Had a very interesting night tonight on Twitter. I noticed a woman say she had bought her kids Bulletstorm (a really fun but uber-violent First-Person Shooter).
I asked what age her children were and she said 10 and 13 years old. This made me take a step back. I was actually stunned. A 10-year old playing Bulletstorm!! Madness. I have a massive list of games that I wouldn’t let a 10 year old play and that is one of them…there is a blurry line as to what age I would let kids play that game but 10 just seems to be a tad too young.
I’m not judging the mother here. Maybe she believes that her kids are sensible and stable and can handle playing that kind of game. She probably knows them better than anyone and she even said she knows her kids ‘know it’s only a game’ but what happens when they go to school and tell their friends.
Those other kids will want to play it. They will want to get their hands on it.
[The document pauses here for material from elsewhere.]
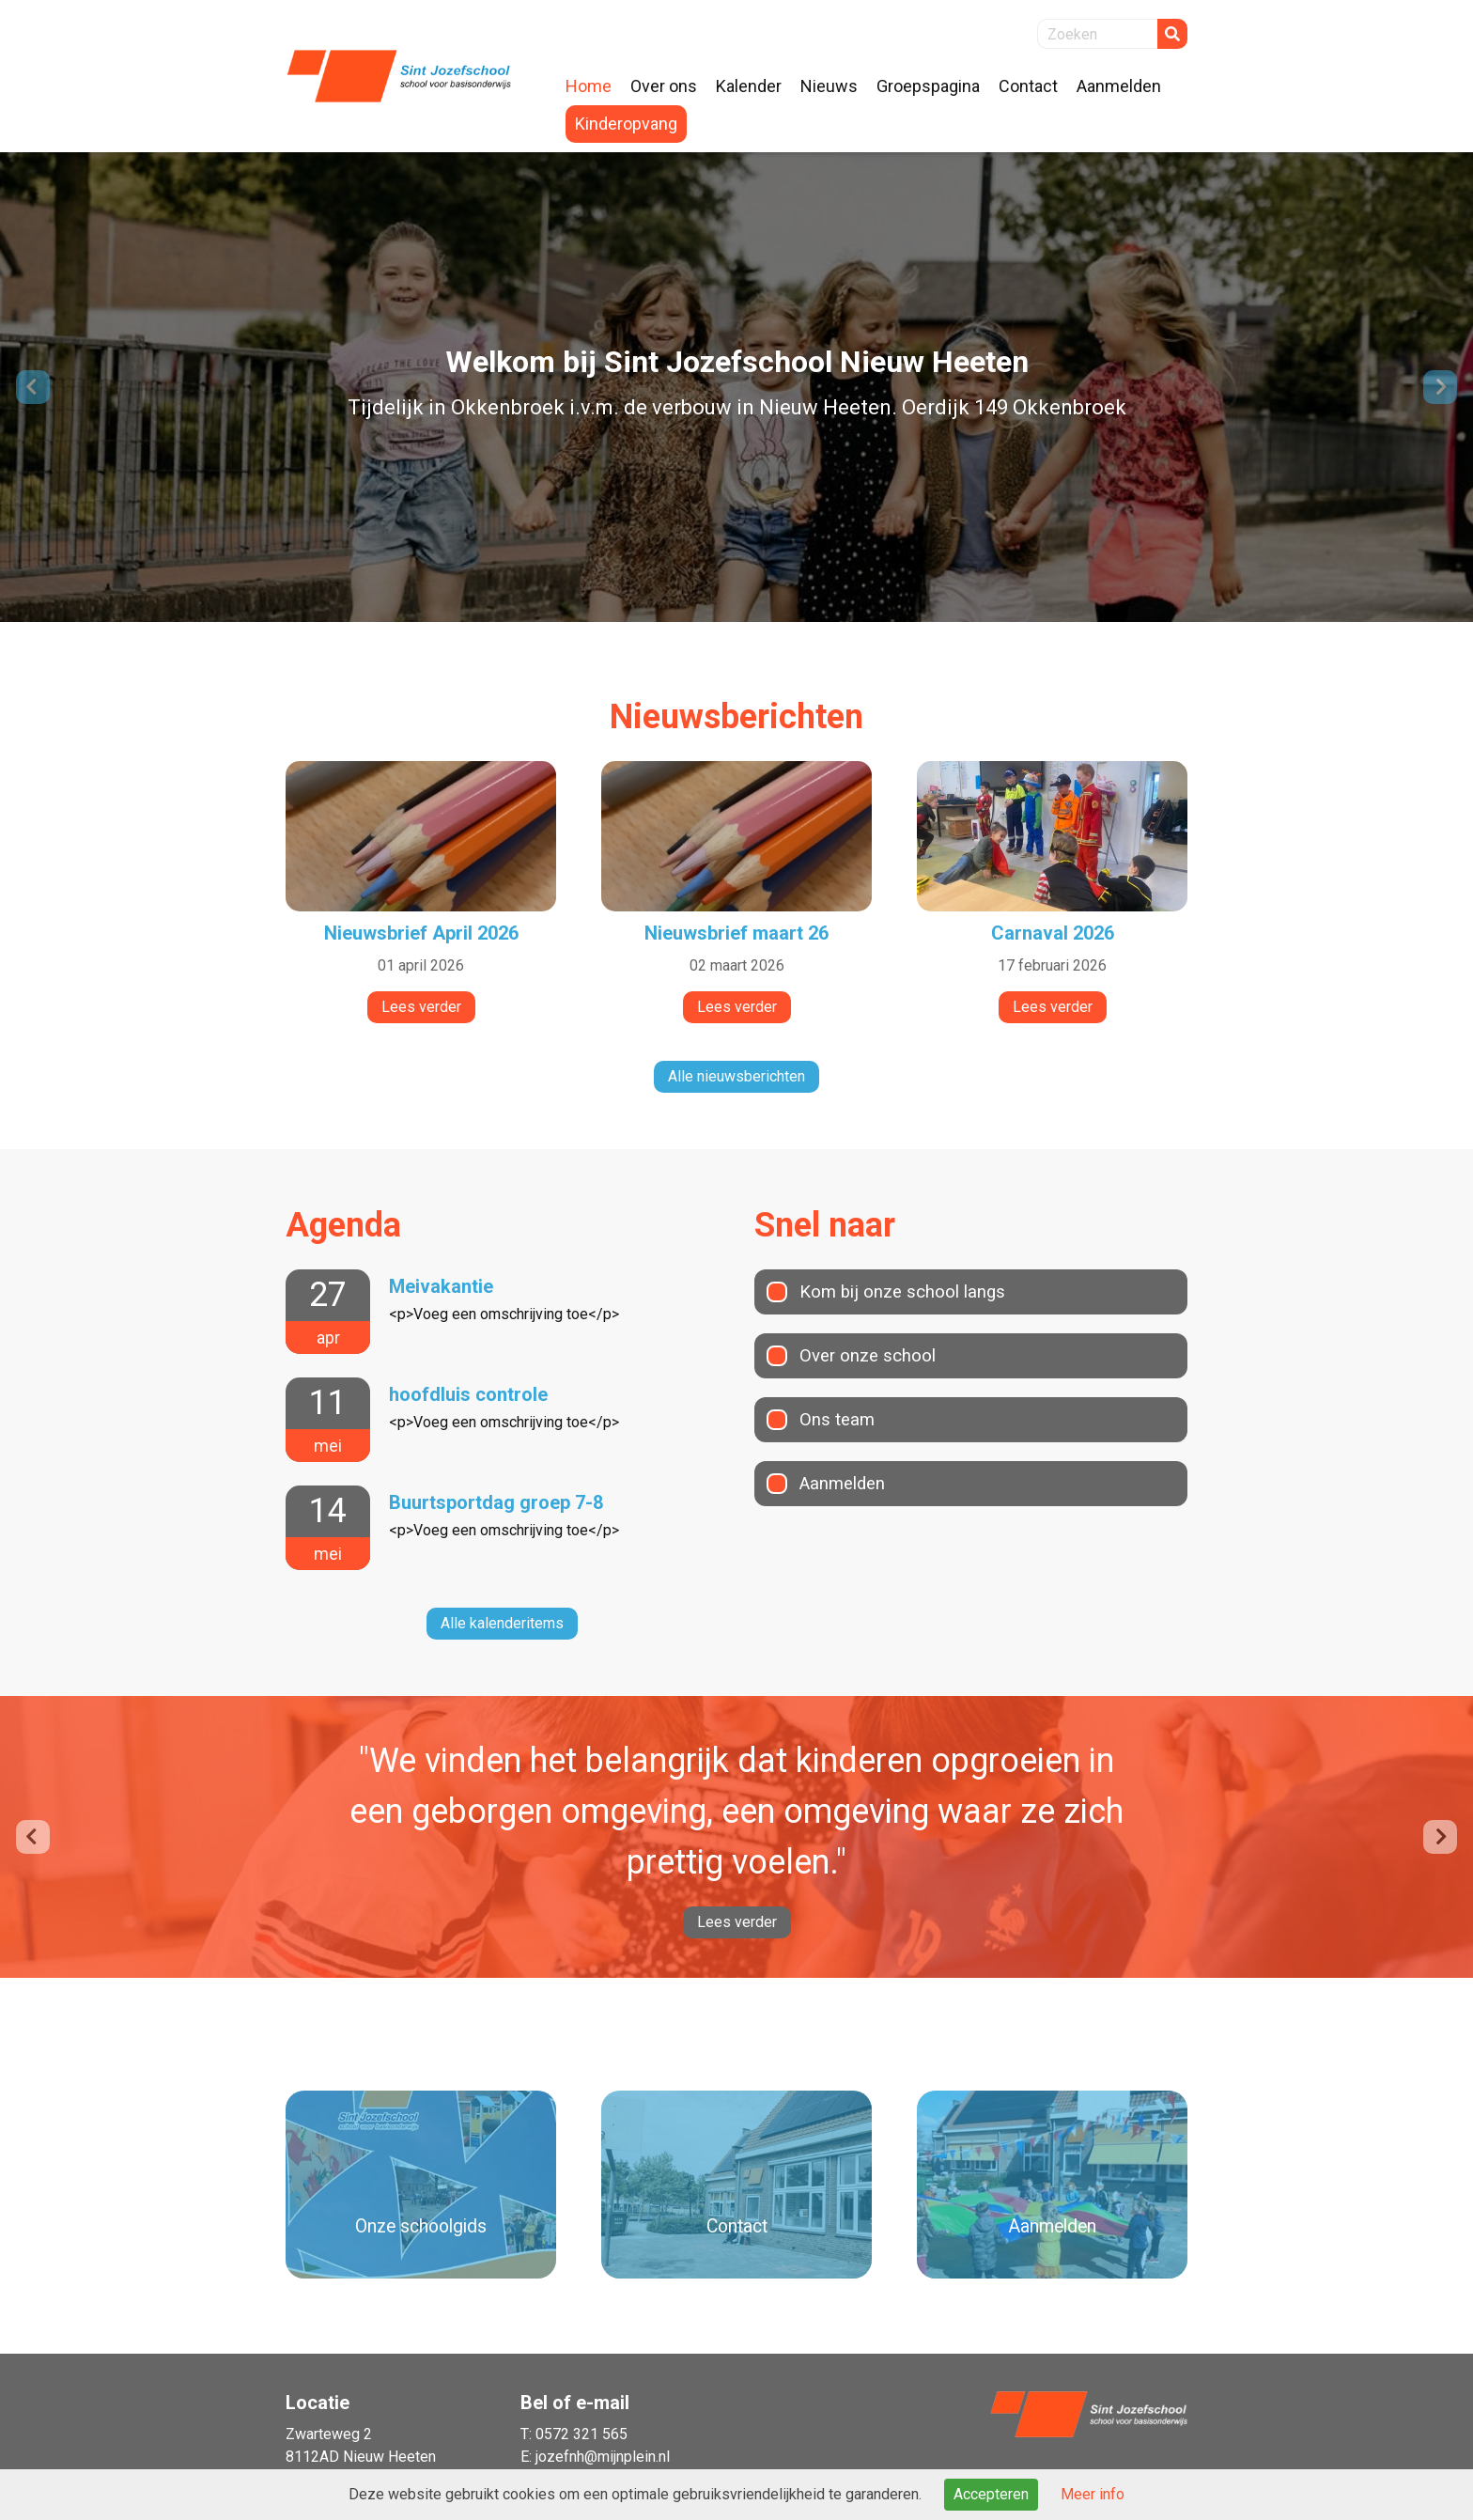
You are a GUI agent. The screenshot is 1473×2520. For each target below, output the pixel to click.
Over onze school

Or they will want to head to their mates house to play it.
And this is where i have the problem I guess. We have ratings for a reason. Many of us in Australia have been fighting for an R18 rating to ensure that certain games are seen by certain audiences. It’s for a reason. Across the globe there are a lot of games that have an 18 rating because the content is deemed unacceptable to 10 year olds in the eyes of most gamers.
I have grown up playing games. I play Pong back in the 70s and I have played every single GTA game. I played Modern Warfare for hours and hours (not Black Ops though that was a bit shit). Hell I even played Leisure Suit Larry when I was 16 and was baffled as to what a profalactic was but I believe that we have rating systems for a reason.
Yes they are a guideline
Yes they are an option.
But if a storeowner sells a 10 year a copy of an 18 game in Britain or an NC-17 game in the US (I think that’s the rating) then they can be fined a damn lot of money because it is illegal.
In Australia there are some people who don’t believe an R18 should be introduced and who are doing their damned best to stop it ever happening.
I could go on but the amazingly talented writer Mark Serrels who writes for Kotaku in Australia says it so much better than I:
Ultimately it is the choice of a parent to choose what film their kids watch, what content they see on the internet and what games they play.
I have no doubt the mother I spoke to is a good woman who knows her kids and I hope she sits with them while they play. But for the handful of fantastic mothers and fathers out there there are also a whole bunch who just want their kids out of their hair and will buy them any game just to keep them away…and that’s where the problems arise.
We need games ratings in this country.
We need parents to adhere to the ratings to ensure that those trying to stop the R18 don’t get any more fodder for their battle against us.